Huawei had argued that the more appropriate and proportionate remedy for SEP infringement would be damages, based on the royalties that would reasonably be agreed for a licence of the infringed UK patents. The UKSC disagreed, holding that damages would be an inadequate substitute for an injunction. In its view, if the SEP owner were confined to a monetary remedy, implementers would have“an incentive to continue infringing until, patent by patent, and country by country, they were compelled to pay royalties”. Further, SEP owners could not use the threat of an injunction to charge excessive fees or obtain undue leverage in negotiations, since they “cannot enforce their rights unless they have offered to license their patents on terms which the court is satisfied are fair, reasonable and non-discriminatory”.

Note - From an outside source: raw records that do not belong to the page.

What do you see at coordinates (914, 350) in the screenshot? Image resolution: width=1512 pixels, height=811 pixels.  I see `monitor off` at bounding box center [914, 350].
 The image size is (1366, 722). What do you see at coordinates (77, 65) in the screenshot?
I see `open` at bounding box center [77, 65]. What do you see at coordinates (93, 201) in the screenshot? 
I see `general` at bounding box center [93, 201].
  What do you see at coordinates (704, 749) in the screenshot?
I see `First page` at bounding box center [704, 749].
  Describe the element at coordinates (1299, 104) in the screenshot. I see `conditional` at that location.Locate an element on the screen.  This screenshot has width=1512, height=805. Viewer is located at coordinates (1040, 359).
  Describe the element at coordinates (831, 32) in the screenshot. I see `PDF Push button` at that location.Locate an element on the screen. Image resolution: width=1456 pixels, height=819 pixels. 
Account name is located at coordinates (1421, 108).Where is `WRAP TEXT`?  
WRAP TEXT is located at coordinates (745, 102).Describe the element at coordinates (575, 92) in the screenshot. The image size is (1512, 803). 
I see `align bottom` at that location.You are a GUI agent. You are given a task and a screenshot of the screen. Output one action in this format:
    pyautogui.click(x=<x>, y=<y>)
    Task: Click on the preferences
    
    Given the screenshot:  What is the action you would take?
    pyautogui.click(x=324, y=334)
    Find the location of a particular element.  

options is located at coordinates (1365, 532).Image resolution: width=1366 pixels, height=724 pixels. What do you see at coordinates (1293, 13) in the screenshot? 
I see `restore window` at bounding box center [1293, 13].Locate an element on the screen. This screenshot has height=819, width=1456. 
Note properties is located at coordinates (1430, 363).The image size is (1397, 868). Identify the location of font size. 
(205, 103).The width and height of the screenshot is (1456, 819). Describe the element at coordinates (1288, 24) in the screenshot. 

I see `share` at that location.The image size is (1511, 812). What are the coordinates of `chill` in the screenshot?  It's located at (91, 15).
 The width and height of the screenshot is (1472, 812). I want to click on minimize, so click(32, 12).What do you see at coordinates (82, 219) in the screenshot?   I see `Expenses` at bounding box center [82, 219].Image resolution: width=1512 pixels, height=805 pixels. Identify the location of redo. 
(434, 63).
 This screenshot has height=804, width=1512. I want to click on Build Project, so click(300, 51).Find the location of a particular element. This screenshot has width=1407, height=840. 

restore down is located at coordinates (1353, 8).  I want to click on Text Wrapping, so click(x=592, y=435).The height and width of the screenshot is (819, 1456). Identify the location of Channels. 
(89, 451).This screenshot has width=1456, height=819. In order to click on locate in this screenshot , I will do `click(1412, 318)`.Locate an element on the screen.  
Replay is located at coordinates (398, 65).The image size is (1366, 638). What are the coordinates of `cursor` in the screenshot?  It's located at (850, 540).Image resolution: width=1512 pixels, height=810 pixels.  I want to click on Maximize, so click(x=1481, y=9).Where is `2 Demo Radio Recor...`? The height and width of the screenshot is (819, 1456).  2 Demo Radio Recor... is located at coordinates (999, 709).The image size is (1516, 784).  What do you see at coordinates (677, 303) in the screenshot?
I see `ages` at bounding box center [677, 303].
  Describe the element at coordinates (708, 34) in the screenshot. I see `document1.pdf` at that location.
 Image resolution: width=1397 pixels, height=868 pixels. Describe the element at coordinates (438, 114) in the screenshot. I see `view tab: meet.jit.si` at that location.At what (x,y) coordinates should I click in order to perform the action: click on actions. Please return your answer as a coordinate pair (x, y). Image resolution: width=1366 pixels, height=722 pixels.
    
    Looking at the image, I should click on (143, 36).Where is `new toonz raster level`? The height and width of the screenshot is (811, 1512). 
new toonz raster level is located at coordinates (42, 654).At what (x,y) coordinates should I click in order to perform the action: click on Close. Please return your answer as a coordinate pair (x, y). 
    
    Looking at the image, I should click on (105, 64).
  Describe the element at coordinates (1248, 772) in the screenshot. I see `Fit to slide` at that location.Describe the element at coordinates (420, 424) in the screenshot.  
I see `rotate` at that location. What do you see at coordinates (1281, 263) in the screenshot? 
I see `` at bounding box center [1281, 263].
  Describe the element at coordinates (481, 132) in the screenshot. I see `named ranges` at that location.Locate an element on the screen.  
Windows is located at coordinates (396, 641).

Implications of the judgment

Coming hot on the heels of the German Federal Court of Justice’s decision in Sisvel v Haier and the Ninth Circuit’s decision in FTC v Qualcomm, the UKSC’s judgment is the latest in a series of rulings that are largely favourable to SEP owners. However, the UKSC’s approach to non-discrimination suggests that SEP owners can offer bespoke deals at lower rates to particular implementers, without it becoming inevitable that equivalent deals will need to be offered to all comers. This endorsement of flexibility in negotiation, and the recognition that royalty adjustment mechanisms may be appropriate in some circumstances, may be welcomed by both implementers and SEP owners. The judgment’s confirmation that just one part of the Huawei v ZTE framework is mandatory also encourages a degree of flexibility in negotiations. SEP owners should nevertheless think carefully before straying too far from recognised licensing practices. Like the Huawei v ZTE ruling and the European Commission Communication on SEPs, the UKSC’s judgment emphasises the importance of common commercial practice and recognises that FRAND extends to the fairness of the process by which parties negotiate a licence. The UKSC’s decision does not necessarily mean that every future UK court-determined SEP licence will necessarily be global. The Unwired case turned on its facts, including in particular the scope of Unwired Planet’s portfolio and Huawei’s sales and manufacturing footprint. It also remains to be seen whether the courts of other countries will sit back and allow the English court to play the role of global referee on FRAND issues. As the UKSC remarks in paragraph eighty four of the judgment, foreign courts have neither rejected the idea that a worldwide licence might be FRAND nor ruled out the possibility of setting the terms of a worldwide licence. We may start to see more races to sue between SEP owners and implementers.  Implementers may more frequently decide to take pre-emptive action in other fora which are suspected to take a more implementer-friendly approach on FRAND issues, perhaps seeking FRAND rate determinations even if they have not yet been sued for patent infringement. At the same time, anti-suit injunctions (or even anti-anti-suit injunctions) may become a more prominent feature of the SEP litigation landscape.